Despite the improved degree of job creation in the services sector in the latest period, service providers were markedly less confident about the longer-term outlook for activity. The level of business expectations slumped sharply to its lowest since December 2008. Since the survey started in late-2001, sentiment in the Russian service sector has been weaker only during the final three months of 2008. December's weak outlook reflected firms' concerns over domestic political uncertainty and the global economic situation.
Price pressures in manufacturing and services remained moderate in December. The rates of input price inflation eased in both sectors, and were weak in the context of historic survey data. Similarly, output price inflation was muted compared with long-run survey averages in both cases.
Alexander Morozov, Chief Economist (Russia and CIS) at HSBC, commented "complementing the findings of the earlier Manufacturing PMI survey, HSBC's Russia Services PMI survey signals that the moderation of economic activity growth has spread to the service sector as well. The most astonishing thing is that service providers have reversed their business outlook from very bullish to very bearish in just seven months."
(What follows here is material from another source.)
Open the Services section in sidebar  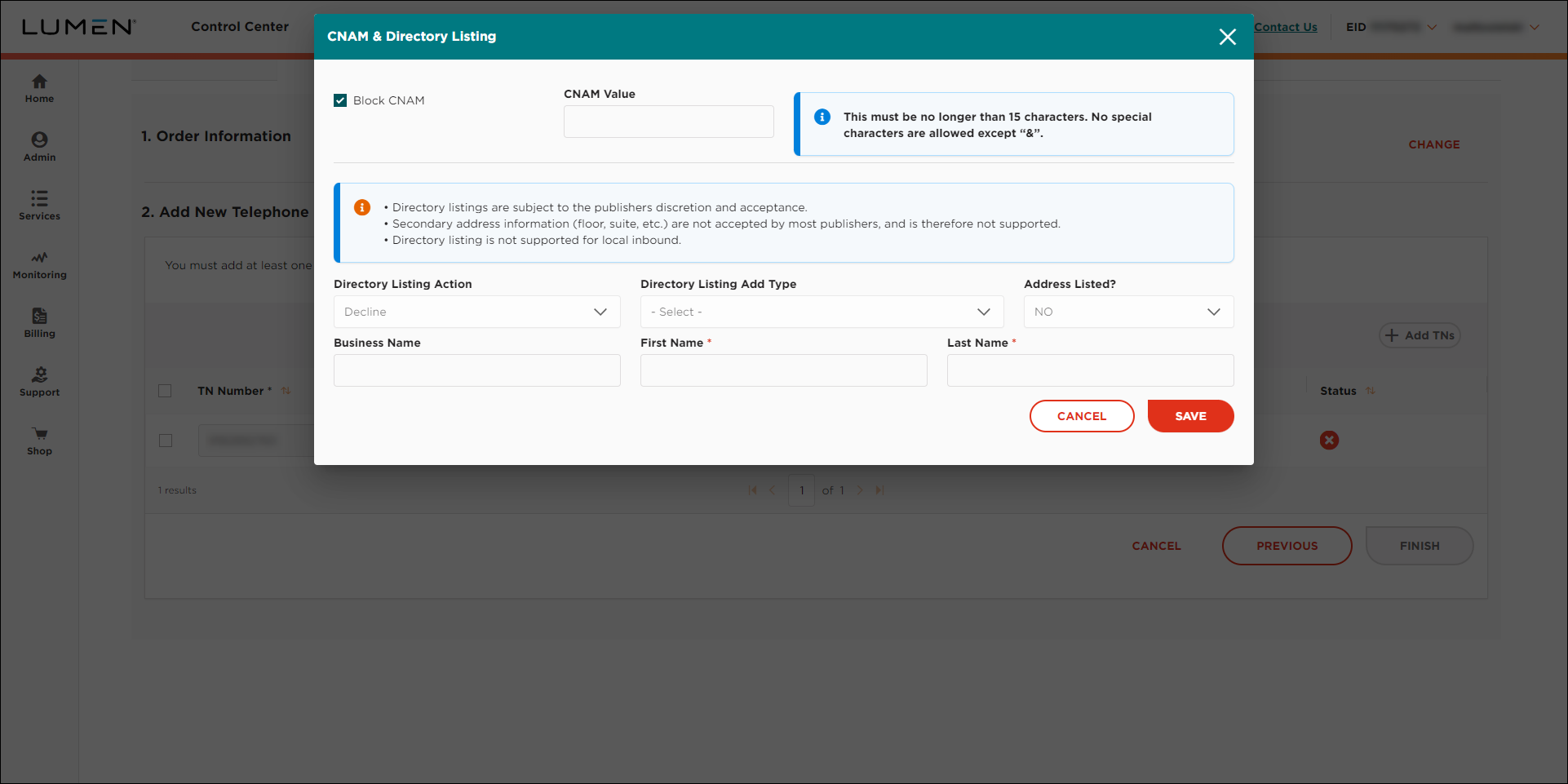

"While optimists still prevail, the last time business expectations were so low was amidst the economic crisis in December 2008. Indeed, global economic and local political news have not given much ground for optimism. At present, services companies are trying to continue 'business as usual' and keep expanding their workforces at one of the fastest rates during the post-crisis cycle. Yet, the current, still benign rate of economic activity expansion may be prone to an abrupt fall if current business expectations come true.
"By and large, the downside risks for economic growth in Russia are mounting."